• **Prompt**
Output the records exactly, and drop each picture.

Working data below:

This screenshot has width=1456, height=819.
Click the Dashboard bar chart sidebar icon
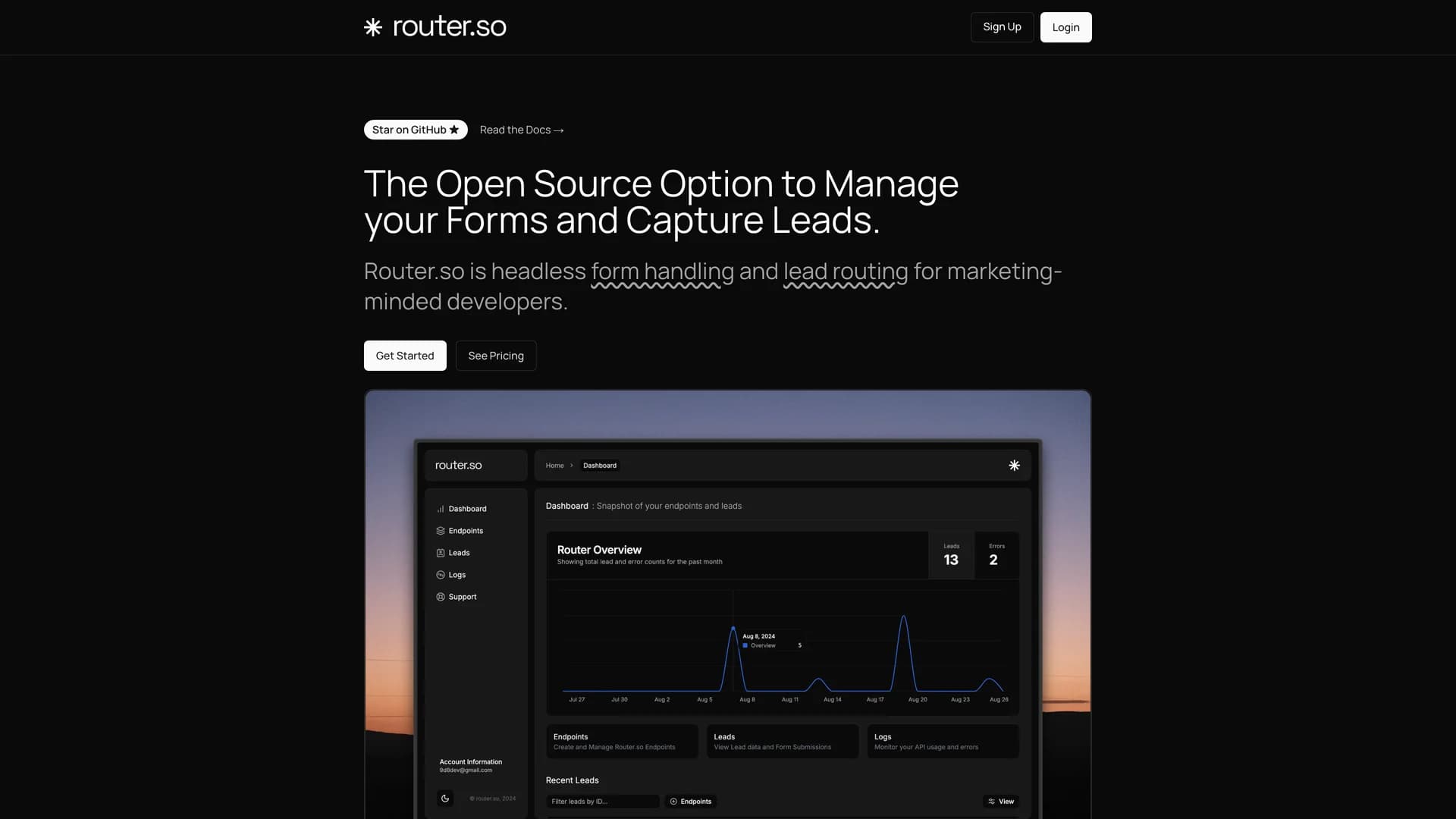441,509
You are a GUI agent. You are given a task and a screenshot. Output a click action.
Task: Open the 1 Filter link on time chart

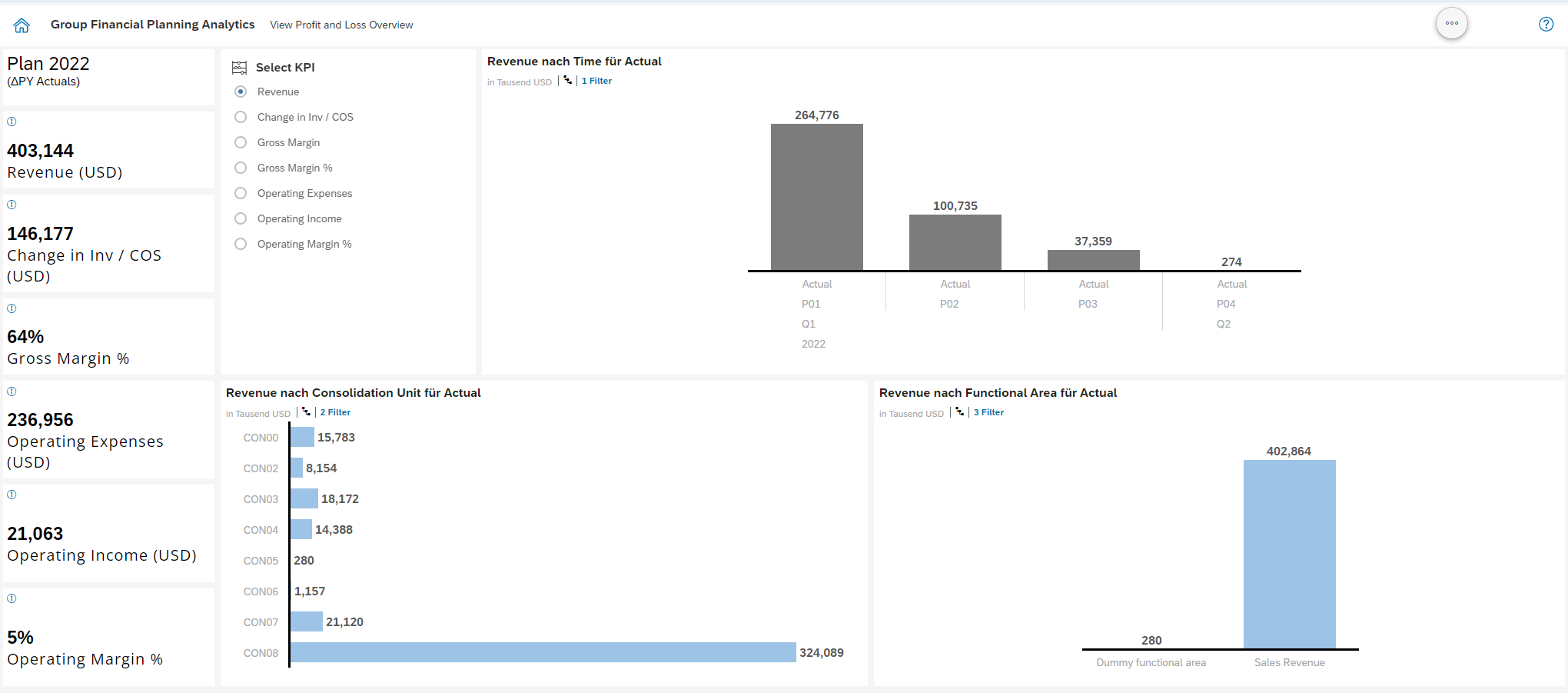click(x=596, y=81)
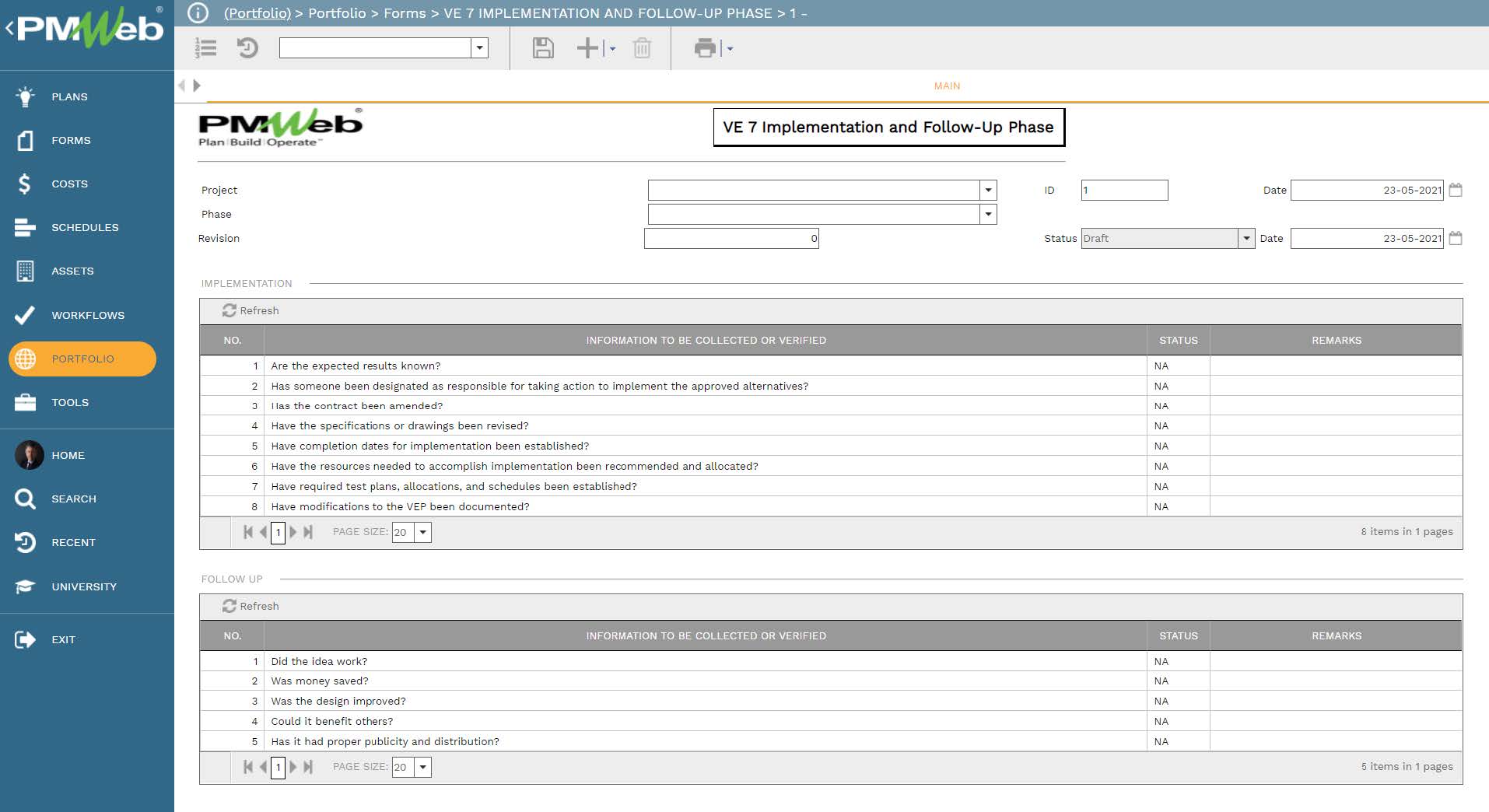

End of Working data.

• **Answer box**
This screenshot has width=1456, height=819.
Click the Dashboard bar chart sidebar icon
441,509
You are a GUI agent. You are given a task and a screenshot. Output a click action.
Task: Open the 1 Filter link on time chart

click(x=596, y=81)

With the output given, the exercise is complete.